The company has demonstrated solid financial performance, boasting a profit margin of 8.97% and an operating margin of 16.91%, showcasing its ability to generate profits effectively. Despite a slight quarterly revenue growth of 3.10%, the overall revenue of $702.61 million indicates a strong operational foundation. Moreover, FSZ’s financial stability further enhances its appeal as a dividend stock.
With total cash on hand of $41.49 million and levered free cash flow of $127.78 million, the company is well-positioned to sustain its dividend payments, even with a payout ratio of 159.26%. Although the total debt stands at $775.63 million, the current ratio of 1.39 indicates that FSZ can cover its short-term obligations, providing a cushion for its dividend strategy. Additionally, a robust return on equity of 22.95% reflects effective management and efficient use of equity. Overall, FSZ is a noteworthy addition for investors looking to enhance their portfolios with reliable passive income!
Superior Plus
Superior Plus (TSX:SPB) is also set up as a strong dividend stock on the TSX today, especially for income-focused investors looking for solid returns.

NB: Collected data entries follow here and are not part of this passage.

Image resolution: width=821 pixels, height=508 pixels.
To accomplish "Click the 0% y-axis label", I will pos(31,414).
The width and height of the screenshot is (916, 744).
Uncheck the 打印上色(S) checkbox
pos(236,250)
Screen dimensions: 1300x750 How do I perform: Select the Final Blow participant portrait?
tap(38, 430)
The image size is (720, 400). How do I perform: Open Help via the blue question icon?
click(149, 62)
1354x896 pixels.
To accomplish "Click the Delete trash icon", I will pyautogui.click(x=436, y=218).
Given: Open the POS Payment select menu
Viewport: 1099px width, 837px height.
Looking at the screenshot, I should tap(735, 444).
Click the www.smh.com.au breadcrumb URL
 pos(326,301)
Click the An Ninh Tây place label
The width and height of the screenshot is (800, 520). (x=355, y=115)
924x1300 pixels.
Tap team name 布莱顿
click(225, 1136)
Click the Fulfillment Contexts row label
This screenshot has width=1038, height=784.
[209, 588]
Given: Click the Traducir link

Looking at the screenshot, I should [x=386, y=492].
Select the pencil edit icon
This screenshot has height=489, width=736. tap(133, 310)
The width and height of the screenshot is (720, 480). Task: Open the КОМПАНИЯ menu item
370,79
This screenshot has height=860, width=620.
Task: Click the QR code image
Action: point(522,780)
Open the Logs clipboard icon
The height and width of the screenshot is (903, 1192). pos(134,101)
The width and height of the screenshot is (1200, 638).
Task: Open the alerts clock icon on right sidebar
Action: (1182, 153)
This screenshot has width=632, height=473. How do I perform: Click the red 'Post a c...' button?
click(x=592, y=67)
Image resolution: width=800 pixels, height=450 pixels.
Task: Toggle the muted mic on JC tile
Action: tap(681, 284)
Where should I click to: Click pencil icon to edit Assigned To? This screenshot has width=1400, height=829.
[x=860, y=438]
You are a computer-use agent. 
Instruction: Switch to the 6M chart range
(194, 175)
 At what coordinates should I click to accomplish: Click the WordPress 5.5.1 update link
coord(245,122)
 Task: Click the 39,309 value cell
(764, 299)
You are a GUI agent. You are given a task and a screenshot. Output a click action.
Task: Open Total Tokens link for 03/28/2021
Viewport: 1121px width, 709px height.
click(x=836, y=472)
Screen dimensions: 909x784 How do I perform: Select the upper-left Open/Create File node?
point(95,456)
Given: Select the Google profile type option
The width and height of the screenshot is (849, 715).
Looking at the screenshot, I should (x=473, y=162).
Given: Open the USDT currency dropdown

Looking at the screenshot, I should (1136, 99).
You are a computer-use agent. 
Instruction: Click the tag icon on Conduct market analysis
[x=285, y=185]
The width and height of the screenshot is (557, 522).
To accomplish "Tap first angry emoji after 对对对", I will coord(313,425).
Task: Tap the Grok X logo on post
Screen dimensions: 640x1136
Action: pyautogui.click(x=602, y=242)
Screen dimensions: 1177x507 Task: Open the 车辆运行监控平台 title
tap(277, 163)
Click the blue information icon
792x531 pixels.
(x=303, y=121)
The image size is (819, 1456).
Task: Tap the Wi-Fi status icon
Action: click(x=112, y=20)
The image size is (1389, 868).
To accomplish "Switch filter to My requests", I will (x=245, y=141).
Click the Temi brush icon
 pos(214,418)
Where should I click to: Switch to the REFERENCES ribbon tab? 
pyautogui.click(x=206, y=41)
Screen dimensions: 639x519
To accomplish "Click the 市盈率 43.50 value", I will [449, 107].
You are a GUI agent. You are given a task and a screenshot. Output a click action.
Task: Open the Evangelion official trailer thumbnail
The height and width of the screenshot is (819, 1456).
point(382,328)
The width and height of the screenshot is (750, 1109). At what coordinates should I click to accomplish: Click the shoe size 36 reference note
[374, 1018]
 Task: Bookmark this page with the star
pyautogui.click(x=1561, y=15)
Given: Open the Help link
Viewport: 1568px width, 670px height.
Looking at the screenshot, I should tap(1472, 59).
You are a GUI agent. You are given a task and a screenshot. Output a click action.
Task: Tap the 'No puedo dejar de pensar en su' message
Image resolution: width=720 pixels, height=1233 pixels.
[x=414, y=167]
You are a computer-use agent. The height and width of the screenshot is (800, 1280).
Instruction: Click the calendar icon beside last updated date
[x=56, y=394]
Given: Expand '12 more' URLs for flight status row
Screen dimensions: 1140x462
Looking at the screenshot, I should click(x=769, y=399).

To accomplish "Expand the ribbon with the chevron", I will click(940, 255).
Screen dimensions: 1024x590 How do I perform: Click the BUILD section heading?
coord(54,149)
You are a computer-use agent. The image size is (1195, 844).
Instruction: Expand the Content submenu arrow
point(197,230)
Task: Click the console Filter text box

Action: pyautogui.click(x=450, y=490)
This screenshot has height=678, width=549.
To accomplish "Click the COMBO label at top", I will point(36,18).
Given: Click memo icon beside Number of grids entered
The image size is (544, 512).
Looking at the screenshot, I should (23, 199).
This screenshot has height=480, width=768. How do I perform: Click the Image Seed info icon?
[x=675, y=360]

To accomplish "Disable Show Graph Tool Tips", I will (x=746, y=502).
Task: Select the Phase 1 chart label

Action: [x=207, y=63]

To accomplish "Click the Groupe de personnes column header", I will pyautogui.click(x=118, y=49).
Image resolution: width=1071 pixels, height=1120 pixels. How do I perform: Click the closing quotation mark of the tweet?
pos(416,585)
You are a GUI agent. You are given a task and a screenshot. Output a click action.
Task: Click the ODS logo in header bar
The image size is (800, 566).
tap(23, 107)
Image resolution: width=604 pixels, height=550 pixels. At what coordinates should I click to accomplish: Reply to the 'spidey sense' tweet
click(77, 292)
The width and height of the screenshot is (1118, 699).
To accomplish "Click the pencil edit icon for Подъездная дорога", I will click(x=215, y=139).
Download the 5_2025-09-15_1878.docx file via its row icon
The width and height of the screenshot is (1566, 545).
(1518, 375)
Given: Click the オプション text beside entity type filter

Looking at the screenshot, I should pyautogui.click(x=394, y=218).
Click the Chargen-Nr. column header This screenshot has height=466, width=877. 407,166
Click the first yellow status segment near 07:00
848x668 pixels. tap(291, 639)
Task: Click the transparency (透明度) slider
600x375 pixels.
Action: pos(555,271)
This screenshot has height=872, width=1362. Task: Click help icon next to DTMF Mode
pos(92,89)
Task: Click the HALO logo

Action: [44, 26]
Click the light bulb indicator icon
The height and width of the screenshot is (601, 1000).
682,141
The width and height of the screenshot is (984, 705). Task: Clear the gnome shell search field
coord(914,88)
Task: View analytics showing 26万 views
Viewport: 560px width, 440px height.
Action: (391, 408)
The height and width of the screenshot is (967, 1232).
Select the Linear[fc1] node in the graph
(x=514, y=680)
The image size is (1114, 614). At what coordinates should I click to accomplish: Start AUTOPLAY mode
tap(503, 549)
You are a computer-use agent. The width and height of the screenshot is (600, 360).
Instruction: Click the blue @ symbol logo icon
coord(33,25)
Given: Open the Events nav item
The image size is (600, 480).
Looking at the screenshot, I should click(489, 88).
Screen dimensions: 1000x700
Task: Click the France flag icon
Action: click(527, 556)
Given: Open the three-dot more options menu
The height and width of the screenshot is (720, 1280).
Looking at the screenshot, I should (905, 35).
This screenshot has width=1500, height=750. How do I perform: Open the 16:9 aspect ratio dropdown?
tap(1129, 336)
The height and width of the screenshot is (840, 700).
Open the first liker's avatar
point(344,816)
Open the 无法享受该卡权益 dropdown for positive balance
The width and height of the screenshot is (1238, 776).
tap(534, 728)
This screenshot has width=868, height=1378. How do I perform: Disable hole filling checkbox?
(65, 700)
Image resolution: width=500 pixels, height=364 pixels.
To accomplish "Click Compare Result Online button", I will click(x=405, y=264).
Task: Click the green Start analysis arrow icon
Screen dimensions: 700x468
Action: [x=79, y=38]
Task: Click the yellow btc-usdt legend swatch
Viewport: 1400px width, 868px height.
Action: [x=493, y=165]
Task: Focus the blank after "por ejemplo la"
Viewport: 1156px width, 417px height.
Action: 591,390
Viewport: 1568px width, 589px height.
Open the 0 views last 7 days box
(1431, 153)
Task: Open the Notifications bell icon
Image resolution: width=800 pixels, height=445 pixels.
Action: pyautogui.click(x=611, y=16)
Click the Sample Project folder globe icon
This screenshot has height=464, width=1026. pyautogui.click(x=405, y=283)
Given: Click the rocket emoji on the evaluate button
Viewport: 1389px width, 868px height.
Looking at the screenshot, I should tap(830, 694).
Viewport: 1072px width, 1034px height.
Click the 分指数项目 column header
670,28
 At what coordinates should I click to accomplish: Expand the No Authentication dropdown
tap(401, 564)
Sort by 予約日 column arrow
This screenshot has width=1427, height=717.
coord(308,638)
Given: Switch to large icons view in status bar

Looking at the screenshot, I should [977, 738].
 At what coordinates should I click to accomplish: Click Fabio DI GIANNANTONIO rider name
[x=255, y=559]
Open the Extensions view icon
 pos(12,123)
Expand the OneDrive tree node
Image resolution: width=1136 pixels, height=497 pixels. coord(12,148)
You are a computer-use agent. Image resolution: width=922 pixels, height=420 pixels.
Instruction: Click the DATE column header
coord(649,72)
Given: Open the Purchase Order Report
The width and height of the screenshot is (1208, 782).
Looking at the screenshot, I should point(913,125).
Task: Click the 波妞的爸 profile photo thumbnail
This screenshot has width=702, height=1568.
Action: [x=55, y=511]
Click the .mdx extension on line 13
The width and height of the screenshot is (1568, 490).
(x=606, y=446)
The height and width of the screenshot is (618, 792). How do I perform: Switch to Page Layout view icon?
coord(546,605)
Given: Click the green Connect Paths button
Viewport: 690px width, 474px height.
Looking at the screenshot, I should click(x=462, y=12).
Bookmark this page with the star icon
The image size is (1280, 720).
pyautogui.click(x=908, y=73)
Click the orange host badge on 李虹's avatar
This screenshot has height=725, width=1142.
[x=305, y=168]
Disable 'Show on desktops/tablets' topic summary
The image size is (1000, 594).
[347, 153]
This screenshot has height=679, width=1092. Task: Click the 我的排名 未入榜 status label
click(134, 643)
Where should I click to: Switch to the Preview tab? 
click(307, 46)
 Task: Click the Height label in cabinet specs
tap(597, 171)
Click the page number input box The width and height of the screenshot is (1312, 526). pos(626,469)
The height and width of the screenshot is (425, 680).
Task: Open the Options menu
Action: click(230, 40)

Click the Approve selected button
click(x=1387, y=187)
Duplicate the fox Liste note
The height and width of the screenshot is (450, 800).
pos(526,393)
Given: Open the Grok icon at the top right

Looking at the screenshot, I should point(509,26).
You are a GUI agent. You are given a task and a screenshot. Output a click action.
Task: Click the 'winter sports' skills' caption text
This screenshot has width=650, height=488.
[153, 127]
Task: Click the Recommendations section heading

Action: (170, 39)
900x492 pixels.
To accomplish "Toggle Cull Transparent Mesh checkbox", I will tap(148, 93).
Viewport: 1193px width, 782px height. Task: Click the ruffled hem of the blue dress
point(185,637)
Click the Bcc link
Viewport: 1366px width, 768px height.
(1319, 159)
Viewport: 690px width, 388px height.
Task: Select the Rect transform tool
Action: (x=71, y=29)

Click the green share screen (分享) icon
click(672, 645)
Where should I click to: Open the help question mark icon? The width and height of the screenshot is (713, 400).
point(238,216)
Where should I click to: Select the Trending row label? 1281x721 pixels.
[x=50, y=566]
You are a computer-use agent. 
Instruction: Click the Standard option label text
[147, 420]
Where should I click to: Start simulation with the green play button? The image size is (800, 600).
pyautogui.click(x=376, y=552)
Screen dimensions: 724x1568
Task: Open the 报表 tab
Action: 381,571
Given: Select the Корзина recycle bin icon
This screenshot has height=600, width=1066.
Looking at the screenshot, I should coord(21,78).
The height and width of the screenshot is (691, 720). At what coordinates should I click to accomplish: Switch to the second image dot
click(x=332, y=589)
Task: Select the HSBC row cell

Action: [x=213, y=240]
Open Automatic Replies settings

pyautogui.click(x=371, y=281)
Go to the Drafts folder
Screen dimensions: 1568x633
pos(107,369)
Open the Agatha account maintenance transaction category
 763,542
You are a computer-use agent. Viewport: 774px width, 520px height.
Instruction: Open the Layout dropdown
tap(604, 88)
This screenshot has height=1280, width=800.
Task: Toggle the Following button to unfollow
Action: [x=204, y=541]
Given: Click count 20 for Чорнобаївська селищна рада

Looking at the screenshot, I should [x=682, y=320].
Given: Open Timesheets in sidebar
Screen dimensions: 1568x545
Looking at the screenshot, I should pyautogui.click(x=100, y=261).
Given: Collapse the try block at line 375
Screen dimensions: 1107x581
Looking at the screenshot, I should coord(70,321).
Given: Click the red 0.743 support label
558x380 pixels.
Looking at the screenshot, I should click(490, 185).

With a market cap of approximately $1.89 billion and a forward annual dividend yield of 9.45%, this stock offers a compelling income opportunity. The enterprise value-to-revenue ratio of 1.25 indicates that investors might be getting good value based on the company’s revenue generation capabilities. Moreover, a solid operating cash flow of $308.56 million and levered free cash flow of $227.4 million suggest that Superior Plus has the financial capacity to support its dividend payments.
However, it’s essential to keep an eye on some challenges. The company has faced a slight dip in revenue, with a year-over-year decrease of 2.30%. Meanwhile, the current ratio of 0.75 indicates that the company may face liquidity challenges, but the overall structure and cash flow management provide some reassurance. Despite the 52-week decline of 25.73%, the potential for recovery and the substantial dividend yield make Superior Plus an intriguing option for investors seeking reliable passive income with the possibility of long-term growth.